The ICE Futures canola market was stronger on Monday, hitting fresh contract highs in many months as a rally in Chicago Board of Trade soyoil provided support.

Weakness in the Canadian dollar contributed to the firmer tone in canola, as the currency dipped below 79 United States cents. The softer currency boosts crush margins and makes exports more attractive for international buyers.

Bullish chart signals were a feature, as speculators continued to hold onto a large net long position.

U.S. markets will be closed this upcoming Thursday for Thanksgiving, while canola will trade its usual hours. Positioning ahead of the U.S. holiday could provide some direction over the next few days.

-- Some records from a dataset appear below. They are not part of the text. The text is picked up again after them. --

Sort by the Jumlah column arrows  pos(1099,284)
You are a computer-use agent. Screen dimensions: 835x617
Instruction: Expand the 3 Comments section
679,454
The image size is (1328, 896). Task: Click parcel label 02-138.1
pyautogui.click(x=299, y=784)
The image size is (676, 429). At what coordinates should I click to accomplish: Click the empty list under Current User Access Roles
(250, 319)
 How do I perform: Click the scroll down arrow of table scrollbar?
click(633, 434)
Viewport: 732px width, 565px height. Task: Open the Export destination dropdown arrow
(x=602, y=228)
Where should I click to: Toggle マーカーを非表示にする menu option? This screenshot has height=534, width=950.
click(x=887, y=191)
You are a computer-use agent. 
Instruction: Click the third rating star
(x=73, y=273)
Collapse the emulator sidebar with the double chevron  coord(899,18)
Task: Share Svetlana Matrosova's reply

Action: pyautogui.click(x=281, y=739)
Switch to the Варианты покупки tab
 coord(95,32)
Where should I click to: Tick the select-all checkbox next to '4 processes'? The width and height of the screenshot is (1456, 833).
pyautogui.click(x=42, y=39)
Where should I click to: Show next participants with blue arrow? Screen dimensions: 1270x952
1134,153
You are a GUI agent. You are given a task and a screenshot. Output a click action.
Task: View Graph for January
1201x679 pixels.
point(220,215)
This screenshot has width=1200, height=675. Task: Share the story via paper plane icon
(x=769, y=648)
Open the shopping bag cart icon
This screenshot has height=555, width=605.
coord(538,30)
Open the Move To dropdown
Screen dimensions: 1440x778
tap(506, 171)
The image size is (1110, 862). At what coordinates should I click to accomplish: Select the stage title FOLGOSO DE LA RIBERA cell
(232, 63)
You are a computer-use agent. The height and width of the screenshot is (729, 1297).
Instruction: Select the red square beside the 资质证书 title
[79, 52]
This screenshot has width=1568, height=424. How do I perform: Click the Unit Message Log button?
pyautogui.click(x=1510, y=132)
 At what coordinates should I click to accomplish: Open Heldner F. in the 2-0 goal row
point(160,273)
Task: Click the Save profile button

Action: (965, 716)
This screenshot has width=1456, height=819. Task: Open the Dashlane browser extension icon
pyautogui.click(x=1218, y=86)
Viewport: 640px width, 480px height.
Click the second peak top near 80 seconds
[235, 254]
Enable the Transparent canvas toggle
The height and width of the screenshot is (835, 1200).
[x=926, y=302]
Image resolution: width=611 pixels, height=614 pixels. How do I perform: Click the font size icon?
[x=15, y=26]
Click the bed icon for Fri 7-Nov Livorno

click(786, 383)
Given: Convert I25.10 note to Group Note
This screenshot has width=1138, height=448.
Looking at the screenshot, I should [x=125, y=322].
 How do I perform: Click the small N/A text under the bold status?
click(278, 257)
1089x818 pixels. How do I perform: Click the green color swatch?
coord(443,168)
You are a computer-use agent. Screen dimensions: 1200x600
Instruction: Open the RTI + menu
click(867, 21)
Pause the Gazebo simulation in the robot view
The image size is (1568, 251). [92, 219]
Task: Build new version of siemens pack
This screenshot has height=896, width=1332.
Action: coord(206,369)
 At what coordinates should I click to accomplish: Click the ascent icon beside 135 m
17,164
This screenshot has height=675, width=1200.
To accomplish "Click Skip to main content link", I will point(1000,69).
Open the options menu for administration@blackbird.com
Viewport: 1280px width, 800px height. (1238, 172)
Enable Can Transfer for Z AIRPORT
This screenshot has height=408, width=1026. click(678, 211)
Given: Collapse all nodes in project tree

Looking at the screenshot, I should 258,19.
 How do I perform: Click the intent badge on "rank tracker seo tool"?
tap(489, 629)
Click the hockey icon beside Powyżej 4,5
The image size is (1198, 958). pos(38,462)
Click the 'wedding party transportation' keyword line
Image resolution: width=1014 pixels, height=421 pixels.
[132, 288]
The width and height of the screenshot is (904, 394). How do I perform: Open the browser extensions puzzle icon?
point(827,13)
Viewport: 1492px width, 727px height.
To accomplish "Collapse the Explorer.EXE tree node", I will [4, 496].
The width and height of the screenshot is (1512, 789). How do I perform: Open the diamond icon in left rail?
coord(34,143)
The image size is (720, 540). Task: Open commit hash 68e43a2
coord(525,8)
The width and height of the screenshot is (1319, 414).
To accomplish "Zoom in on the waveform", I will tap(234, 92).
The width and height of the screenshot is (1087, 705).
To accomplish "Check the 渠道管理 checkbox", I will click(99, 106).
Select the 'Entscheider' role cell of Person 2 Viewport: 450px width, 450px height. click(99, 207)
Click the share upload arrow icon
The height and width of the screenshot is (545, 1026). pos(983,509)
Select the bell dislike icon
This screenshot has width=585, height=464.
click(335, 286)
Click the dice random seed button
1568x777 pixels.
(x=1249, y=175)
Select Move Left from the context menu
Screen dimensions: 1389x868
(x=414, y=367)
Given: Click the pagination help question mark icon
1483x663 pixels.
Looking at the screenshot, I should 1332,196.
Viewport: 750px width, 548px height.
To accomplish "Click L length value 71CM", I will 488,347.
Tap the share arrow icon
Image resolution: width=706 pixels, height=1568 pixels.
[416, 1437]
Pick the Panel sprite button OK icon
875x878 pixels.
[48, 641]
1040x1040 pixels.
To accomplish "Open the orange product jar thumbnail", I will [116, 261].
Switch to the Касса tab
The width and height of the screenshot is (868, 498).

About 24,910 canola contracts traded on Monday, which compares with Friday when 29,432 contracts changed hands. Spreading accounted for 17,288 of the contracts traded.

SOYBEAN futures at the Chicago Board of Trade were stronger on Monday, with soyoil leading beans higher. Talk that soyoil-based jet fuel could be eligible for tax credits in the United States was behind some of the strength in soyoil that spilled into beans.

Solid recent export demand contributed to the gains, although weekly soybean export inspections were down by more than half-a- million tonnes from the previous week, at 1.7 million tonnes.

Chinese customs data also showed the country’s soybean imports were down considerably so far this marketing year.

CORN was firmer, finding some spillover support from a rally in wheat.

The U.S. corn harvest is nearing completion, with only about five per cent of the crop left on the fields. The slowdown in seasonal harvest pressure added to the firmer tone.

However, relatively good prospects out of South America kept a lid on the upside as production estimates out of Brazil and Argentina point to large crops.

WHEAT posted sharp gains, with weather issues in Australia behind some of the buying interest.

Rains at harvest time in Australia have slowed progress and raised quality concerns in the country. European wheat futures hit contract highs overnight, which spilled into the U.S. market.

Expectations for increased Ukrainian wheat exports this year kept a lid on the upside.